BEGIN

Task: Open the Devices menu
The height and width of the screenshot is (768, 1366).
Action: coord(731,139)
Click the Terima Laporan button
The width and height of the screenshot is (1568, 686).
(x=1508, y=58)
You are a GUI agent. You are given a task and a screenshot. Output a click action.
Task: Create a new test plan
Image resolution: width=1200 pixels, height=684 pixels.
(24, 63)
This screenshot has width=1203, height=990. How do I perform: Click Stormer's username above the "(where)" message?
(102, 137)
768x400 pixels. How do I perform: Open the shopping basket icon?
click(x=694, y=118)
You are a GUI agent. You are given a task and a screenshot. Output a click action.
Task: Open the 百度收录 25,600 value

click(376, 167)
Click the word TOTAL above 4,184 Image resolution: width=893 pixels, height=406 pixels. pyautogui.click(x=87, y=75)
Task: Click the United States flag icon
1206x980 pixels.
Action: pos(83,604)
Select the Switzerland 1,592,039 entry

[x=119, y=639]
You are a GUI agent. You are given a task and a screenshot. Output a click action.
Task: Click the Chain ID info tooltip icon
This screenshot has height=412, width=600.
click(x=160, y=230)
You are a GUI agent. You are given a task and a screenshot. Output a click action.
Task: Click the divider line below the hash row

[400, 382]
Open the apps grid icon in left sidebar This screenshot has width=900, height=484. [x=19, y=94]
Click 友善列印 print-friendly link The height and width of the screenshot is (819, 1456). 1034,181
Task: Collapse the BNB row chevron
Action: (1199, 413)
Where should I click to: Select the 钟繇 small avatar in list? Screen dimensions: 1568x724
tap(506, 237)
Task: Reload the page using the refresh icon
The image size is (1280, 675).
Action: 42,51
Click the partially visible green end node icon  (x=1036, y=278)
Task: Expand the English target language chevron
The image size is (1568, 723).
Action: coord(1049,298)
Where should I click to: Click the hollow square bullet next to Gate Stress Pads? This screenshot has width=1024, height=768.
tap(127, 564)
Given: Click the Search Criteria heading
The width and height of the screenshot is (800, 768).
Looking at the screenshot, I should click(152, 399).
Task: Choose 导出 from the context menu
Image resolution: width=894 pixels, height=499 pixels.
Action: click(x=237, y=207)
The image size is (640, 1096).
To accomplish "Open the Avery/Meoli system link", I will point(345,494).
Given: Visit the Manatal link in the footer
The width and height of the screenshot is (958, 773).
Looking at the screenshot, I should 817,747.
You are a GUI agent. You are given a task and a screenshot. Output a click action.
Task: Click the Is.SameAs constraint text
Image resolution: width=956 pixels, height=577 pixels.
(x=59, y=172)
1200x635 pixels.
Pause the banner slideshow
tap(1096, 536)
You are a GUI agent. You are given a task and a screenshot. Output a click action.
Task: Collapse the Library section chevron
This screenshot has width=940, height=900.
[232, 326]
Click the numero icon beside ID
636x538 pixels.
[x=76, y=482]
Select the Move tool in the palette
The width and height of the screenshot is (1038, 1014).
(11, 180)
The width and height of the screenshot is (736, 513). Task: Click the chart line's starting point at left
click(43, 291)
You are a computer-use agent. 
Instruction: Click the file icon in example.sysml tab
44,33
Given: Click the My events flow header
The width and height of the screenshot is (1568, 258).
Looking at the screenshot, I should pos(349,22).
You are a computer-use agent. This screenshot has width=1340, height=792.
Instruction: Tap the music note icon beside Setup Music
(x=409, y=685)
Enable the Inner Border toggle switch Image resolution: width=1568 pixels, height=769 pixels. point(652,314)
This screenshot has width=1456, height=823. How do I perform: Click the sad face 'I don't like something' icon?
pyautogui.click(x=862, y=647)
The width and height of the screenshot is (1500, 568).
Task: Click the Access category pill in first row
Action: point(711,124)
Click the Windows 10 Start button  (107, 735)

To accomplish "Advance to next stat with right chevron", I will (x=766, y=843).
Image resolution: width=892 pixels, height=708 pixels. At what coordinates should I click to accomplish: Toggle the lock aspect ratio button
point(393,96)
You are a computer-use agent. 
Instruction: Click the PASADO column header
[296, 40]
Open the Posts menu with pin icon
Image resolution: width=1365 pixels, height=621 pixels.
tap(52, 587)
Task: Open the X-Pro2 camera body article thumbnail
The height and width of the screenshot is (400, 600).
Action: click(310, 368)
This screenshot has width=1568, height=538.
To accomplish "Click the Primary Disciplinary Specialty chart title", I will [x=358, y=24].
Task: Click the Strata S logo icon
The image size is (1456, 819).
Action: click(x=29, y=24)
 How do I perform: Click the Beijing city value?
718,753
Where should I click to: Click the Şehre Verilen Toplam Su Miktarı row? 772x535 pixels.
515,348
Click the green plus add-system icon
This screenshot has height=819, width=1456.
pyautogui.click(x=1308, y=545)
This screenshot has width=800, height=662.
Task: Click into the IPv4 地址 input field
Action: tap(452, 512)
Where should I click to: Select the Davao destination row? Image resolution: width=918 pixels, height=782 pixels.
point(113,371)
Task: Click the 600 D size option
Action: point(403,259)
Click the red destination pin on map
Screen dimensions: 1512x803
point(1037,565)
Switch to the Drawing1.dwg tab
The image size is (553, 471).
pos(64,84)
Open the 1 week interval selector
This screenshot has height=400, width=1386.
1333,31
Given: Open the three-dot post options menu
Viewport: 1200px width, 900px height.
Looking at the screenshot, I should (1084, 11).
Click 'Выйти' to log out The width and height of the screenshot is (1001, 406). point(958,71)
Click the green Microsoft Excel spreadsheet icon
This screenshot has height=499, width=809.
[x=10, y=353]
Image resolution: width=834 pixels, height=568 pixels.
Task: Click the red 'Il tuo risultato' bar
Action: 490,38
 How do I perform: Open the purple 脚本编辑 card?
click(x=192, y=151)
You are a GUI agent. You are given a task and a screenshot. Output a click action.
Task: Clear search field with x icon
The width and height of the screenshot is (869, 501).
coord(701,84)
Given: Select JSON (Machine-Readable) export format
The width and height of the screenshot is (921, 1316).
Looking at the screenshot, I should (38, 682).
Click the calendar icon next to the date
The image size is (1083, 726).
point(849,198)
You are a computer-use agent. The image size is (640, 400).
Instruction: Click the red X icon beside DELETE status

END

__GOAL OF THE EXERCISE__
The listing above needs to be retyped. Reproduce every line exactly.

__COMPLETED TASK__
Task: Open the Devices menu
The height and width of the screenshot is (768, 1366).
Action: coord(731,139)
Click the Terima Laporan button
The width and height of the screenshot is (1568, 686).
(x=1508, y=58)
You are a GUI agent. You are given a task and a screenshot. Output a click action.
Task: Create a new test plan
Image resolution: width=1200 pixels, height=684 pixels.
(24, 63)
This screenshot has width=1203, height=990. How do I perform: Click Stormer's username above the "(where)" message?
(102, 137)
768x400 pixels. How do I perform: Open the shopping basket icon?
click(x=694, y=118)
You are a GUI agent. You are given a task and a screenshot. Output a click action.
Task: Open the 百度收录 25,600 value

click(376, 167)
Click the word TOTAL above 4,184 Image resolution: width=893 pixels, height=406 pixels. pyautogui.click(x=87, y=75)
Task: Click the United States flag icon
1206x980 pixels.
Action: pos(83,604)
Select the Switzerland 1,592,039 entry

[x=119, y=639]
You are a GUI agent. You are given a task and a screenshot. Output a click action.
Task: Click the Chain ID info tooltip icon
This screenshot has height=412, width=600.
click(x=160, y=230)
You are a GUI agent. You are given a task and a screenshot. Output a click action.
Task: Click the divider line below the hash row

[400, 382]
Open the apps grid icon in left sidebar This screenshot has width=900, height=484. [x=19, y=94]
Click 友善列印 print-friendly link The height and width of the screenshot is (819, 1456). 1034,181
Task: Collapse the BNB row chevron
Action: (1199, 413)
Where should I click to: Select the 钟繇 small avatar in list? Screen dimensions: 1568x724
tap(506, 237)
Task: Reload the page using the refresh icon
The image size is (1280, 675).
Action: 42,51
Click the partially visible green end node icon  (x=1036, y=278)
Task: Expand the English target language chevron
The image size is (1568, 723).
Action: coord(1049,298)
Where should I click to: Click the hollow square bullet next to Gate Stress Pads? This screenshot has width=1024, height=768.
tap(127, 564)
Given: Click the Search Criteria heading
The width and height of the screenshot is (800, 768).
Looking at the screenshot, I should click(152, 399).
Task: Choose 导出 from the context menu
Image resolution: width=894 pixels, height=499 pixels.
Action: click(x=237, y=207)
The image size is (640, 1096).
To accomplish "Open the Avery/Meoli system link", I will point(345,494).
Given: Visit the Manatal link in the footer
The width and height of the screenshot is (958, 773).
Looking at the screenshot, I should 817,747.
You are a GUI agent. You are given a task and a screenshot. Output a click action.
Task: Click the Is.SameAs constraint text
Image resolution: width=956 pixels, height=577 pixels.
(x=59, y=172)
1200x635 pixels.
Pause the banner slideshow
tap(1096, 536)
You are a GUI agent. You are given a task and a screenshot. Output a click action.
Task: Collapse the Library section chevron
This screenshot has width=940, height=900.
[232, 326]
Click the numero icon beside ID
636x538 pixels.
[x=76, y=482]
Select the Move tool in the palette
The width and height of the screenshot is (1038, 1014).
(11, 180)
The width and height of the screenshot is (736, 513). Task: Click the chart line's starting point at left
click(43, 291)
You are a computer-use agent. 
Instruction: Click the file icon in example.sysml tab
44,33
Given: Click the My events flow header
The width and height of the screenshot is (1568, 258).
Looking at the screenshot, I should pos(349,22).
You are a computer-use agent. This screenshot has width=1340, height=792.
Instruction: Tap the music note icon beside Setup Music
(x=409, y=685)
Enable the Inner Border toggle switch Image resolution: width=1568 pixels, height=769 pixels. point(652,314)
This screenshot has width=1456, height=823. How do I perform: Click the sad face 'I don't like something' icon?
pyautogui.click(x=862, y=647)
The width and height of the screenshot is (1500, 568).
Task: Click the Access category pill in first row
Action: point(711,124)
Click the Windows 10 Start button  (107, 735)

To accomplish "Advance to next stat with right chevron", I will (x=766, y=843).
Image resolution: width=892 pixels, height=708 pixels. At what coordinates should I click to accomplish: Toggle the lock aspect ratio button
point(393,96)
You are a computer-use agent. 
Instruction: Click the PASADO column header
[296, 40]
Open the Posts menu with pin icon
Image resolution: width=1365 pixels, height=621 pixels.
tap(52, 587)
Task: Open the X-Pro2 camera body article thumbnail
The height and width of the screenshot is (400, 600).
Action: click(310, 368)
This screenshot has width=1568, height=538.
To accomplish "Click the Primary Disciplinary Specialty chart title", I will [x=358, y=24].
Task: Click the Strata S logo icon
The image size is (1456, 819).
Action: click(x=29, y=24)
 How do I perform: Click the Beijing city value?
718,753
Where should I click to: Click the Şehre Verilen Toplam Su Miktarı row? 772x535 pixels.
515,348
Click the green plus add-system icon
This screenshot has height=819, width=1456.
pyautogui.click(x=1308, y=545)
This screenshot has width=800, height=662.
Task: Click into the IPv4 地址 input field
Action: tap(452, 512)
Where should I click to: Select the Davao destination row? Image resolution: width=918 pixels, height=782 pixels.
point(113,371)
Task: Click the 600 D size option
Action: point(403,259)
Click the red destination pin on map
Screen dimensions: 1512x803
point(1037,565)
Switch to the Drawing1.dwg tab
The image size is (553, 471).
pos(64,84)
Open the 1 week interval selector
This screenshot has height=400, width=1386.
1333,31
Given: Open the three-dot post options menu
Viewport: 1200px width, 900px height.
Looking at the screenshot, I should (1084, 11).
Click 'Выйти' to log out The width and height of the screenshot is (1001, 406). point(958,71)
Click the green Microsoft Excel spreadsheet icon
This screenshot has height=499, width=809.
[x=10, y=353]
Image resolution: width=834 pixels, height=568 pixels.
Task: Click the red 'Il tuo risultato' bar
Action: 490,38
 How do I perform: Open the purple 脚本编辑 card?
click(x=192, y=151)
You are a GUI agent. You are given a task and a screenshot. Output a click action.
Task: Clear search field with x icon
The width and height of the screenshot is (869, 501).
coord(701,84)
Given: Select JSON (Machine-Readable) export format
The width and height of the screenshot is (921, 1316).
Looking at the screenshot, I should (38, 682).
Click the calendar icon next to the date
The image size is (1083, 726).
point(849,198)
You are a computer-use agent. The image size is (640, 400).
Instruction: Click the red X icon beside DELETE status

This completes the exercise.